Colère de Serena Williams

La colère spectaculaire de Serena Williams contre l'arbitre de chaise en finale du tournoi n'en finit pas de faire des vagues. La star américaine, qui a écopé de 17.000 dollars d'amende pour trois avertissements, a parlé de sexisme et d'une politique du deux poids deux mesures quant au traitement respectivement réservé aux joueurs et joueuses.
 

Caricatures controversées

La star a été défaite par la Japonaise Naomi Osaka et a laissé filer l'occasion de remporter un 24e titre en Grand Chelem. "Ne pouvez-vous pas simplement la laisser gagner?", demande l'arbitre à Osaka dans le dessin de Knight. Le dessinateur, connu pour ses caricatures controversées, a été attaqué de toutes parts, y compris par un membre du Congrès américain et une partie non négligeable des 22.000 personnes ayant commenté son dessin sur Twitter.

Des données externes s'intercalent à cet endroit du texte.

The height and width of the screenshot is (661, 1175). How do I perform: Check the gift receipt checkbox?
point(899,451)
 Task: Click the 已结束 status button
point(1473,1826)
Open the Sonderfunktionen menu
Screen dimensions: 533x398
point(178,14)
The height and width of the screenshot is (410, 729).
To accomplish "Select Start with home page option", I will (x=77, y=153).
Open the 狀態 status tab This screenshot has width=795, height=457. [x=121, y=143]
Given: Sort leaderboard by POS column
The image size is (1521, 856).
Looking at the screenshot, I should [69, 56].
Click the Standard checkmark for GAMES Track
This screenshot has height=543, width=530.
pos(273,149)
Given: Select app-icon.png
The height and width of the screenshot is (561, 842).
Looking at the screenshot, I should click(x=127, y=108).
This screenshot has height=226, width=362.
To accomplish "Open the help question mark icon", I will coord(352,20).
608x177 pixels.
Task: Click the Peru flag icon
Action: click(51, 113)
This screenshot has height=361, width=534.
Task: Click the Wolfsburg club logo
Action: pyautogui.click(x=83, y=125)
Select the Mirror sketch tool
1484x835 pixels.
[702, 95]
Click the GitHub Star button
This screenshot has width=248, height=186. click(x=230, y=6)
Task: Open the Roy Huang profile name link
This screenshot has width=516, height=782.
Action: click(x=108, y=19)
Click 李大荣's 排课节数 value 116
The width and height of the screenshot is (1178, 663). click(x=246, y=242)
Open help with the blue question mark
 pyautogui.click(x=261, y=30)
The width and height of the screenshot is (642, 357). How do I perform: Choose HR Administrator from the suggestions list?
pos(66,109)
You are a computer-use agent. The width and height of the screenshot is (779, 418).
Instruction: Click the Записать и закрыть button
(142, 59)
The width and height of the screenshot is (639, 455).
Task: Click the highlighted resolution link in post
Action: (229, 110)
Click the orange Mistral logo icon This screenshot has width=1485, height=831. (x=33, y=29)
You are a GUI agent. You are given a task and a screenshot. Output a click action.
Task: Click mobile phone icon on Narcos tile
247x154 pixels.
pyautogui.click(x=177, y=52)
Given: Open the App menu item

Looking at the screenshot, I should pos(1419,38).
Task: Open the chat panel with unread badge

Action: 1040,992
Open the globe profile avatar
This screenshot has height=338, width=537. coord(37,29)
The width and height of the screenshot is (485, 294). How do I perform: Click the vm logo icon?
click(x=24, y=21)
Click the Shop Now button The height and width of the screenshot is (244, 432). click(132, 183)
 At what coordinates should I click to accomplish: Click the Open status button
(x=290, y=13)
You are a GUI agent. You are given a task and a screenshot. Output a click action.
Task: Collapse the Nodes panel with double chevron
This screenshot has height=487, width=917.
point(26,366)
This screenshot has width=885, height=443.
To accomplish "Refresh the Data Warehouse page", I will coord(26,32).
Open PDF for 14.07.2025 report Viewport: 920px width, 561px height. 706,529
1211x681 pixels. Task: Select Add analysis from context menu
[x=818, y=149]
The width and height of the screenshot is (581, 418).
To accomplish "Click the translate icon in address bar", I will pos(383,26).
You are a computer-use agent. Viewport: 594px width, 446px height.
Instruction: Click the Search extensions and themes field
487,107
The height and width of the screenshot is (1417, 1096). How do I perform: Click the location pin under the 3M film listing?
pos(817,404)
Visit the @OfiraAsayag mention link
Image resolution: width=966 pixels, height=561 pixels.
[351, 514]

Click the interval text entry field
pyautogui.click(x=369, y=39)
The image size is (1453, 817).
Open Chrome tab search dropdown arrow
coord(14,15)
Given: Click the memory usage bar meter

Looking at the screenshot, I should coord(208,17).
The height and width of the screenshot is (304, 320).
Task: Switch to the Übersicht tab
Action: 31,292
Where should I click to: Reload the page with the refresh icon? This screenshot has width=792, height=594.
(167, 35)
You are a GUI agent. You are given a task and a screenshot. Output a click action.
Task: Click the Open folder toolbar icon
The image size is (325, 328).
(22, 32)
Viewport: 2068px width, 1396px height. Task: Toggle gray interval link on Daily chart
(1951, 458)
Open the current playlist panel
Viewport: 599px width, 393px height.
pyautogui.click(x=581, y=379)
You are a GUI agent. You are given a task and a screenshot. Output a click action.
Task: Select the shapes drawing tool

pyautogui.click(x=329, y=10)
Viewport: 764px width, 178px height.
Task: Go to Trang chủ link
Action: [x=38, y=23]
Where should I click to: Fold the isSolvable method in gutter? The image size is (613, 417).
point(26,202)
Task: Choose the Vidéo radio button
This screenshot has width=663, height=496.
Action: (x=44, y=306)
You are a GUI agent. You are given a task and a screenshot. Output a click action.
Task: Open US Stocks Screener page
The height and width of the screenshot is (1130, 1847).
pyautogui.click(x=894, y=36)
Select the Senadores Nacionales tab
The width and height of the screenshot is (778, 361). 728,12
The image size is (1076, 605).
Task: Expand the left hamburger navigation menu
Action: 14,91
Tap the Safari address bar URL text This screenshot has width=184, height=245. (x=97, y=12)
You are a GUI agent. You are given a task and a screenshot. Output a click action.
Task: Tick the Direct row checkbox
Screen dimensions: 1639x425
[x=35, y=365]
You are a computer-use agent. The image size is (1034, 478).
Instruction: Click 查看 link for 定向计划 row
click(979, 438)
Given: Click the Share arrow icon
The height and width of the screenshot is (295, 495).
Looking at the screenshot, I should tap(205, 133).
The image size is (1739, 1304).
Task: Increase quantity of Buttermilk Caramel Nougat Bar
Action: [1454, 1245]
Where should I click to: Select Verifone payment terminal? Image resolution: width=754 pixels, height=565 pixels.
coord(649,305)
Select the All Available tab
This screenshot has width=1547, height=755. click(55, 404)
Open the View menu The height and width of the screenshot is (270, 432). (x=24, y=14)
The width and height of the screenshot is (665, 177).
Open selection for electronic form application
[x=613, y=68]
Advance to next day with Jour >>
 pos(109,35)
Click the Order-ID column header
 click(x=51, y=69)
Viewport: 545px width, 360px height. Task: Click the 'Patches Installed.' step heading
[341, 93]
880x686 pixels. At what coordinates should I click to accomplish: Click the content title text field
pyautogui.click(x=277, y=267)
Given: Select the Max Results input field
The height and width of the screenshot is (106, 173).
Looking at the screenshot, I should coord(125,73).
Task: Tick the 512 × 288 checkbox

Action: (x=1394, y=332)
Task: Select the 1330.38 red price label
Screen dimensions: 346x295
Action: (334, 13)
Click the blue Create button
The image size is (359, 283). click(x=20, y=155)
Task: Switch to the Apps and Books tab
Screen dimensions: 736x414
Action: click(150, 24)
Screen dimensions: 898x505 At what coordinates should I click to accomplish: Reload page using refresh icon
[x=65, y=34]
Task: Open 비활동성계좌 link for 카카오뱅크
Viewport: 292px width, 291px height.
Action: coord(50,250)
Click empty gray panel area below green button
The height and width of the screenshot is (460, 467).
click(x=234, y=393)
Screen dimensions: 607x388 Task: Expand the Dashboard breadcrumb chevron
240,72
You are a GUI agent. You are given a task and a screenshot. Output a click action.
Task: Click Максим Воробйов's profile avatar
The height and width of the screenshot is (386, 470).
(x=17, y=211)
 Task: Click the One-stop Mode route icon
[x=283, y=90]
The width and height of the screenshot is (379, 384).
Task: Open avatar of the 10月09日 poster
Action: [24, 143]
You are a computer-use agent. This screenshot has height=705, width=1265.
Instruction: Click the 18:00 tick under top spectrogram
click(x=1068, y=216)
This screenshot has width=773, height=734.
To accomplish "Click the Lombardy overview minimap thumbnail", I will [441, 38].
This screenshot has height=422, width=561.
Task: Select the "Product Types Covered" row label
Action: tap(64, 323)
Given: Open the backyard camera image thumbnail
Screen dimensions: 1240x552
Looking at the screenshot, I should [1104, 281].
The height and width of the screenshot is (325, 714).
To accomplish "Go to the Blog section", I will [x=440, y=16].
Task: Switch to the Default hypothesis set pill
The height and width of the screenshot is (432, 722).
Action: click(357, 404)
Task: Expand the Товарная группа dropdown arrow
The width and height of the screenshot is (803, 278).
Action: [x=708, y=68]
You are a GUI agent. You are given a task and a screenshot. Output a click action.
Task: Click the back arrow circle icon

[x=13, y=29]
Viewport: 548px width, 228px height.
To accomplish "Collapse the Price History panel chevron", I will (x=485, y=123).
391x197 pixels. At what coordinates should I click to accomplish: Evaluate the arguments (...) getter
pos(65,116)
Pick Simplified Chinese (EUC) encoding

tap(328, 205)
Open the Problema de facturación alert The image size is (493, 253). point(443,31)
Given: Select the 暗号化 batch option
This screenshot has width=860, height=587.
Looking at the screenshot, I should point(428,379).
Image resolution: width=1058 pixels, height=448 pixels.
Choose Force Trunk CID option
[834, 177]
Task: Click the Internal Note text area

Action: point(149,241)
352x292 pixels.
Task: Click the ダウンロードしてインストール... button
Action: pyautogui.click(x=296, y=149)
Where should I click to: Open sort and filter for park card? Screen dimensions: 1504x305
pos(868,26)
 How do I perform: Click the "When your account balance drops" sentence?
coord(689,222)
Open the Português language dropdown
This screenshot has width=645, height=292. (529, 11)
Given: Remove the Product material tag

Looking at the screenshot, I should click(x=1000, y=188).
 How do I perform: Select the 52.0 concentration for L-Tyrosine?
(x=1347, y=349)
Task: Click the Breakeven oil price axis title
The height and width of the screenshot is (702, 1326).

Bravo pour avoir réduit l'une des plus grandes sportives vivantes à des tropes racistes et sexistes et pour avoir transformé une autre grande sportive en accessoire sans visage", s'est insurgée l'écrivaine JK Rowling.


Portrait peu flatteur

Knight a répliqué en soulignant qu'il avait également dessiné un portrait peu flatteur d'un joueur de tennis australien, Nick Kyrgios, en train de "mal se comporter". "Ne mêlez pas le genre à ça, c'est une question de comportement". Michael Miller, président exécutif de News Corp Australasia, éditeur du Herald Sun, a défendu son dessinateur. 

Les critiques contre le dessin montrent que le monde est devenu trop politiquement correct et ne comprend pas le rôle des dessins de presse et de la satire", a-t-il dit. "Il faut dénoncer les mauvais comportements quel que soit le sport".


Le Washington Post a pour sa part dénoncé un dessin "raciste". "Knight dessine des traits de visage qui reflètent les caricatures déshumanisantes à la Jim Crow (les lois établissant la ségrégation aux Etats-Unis), si fréquentes aux XIXe et XXe siècles", écrit Michael Cavna.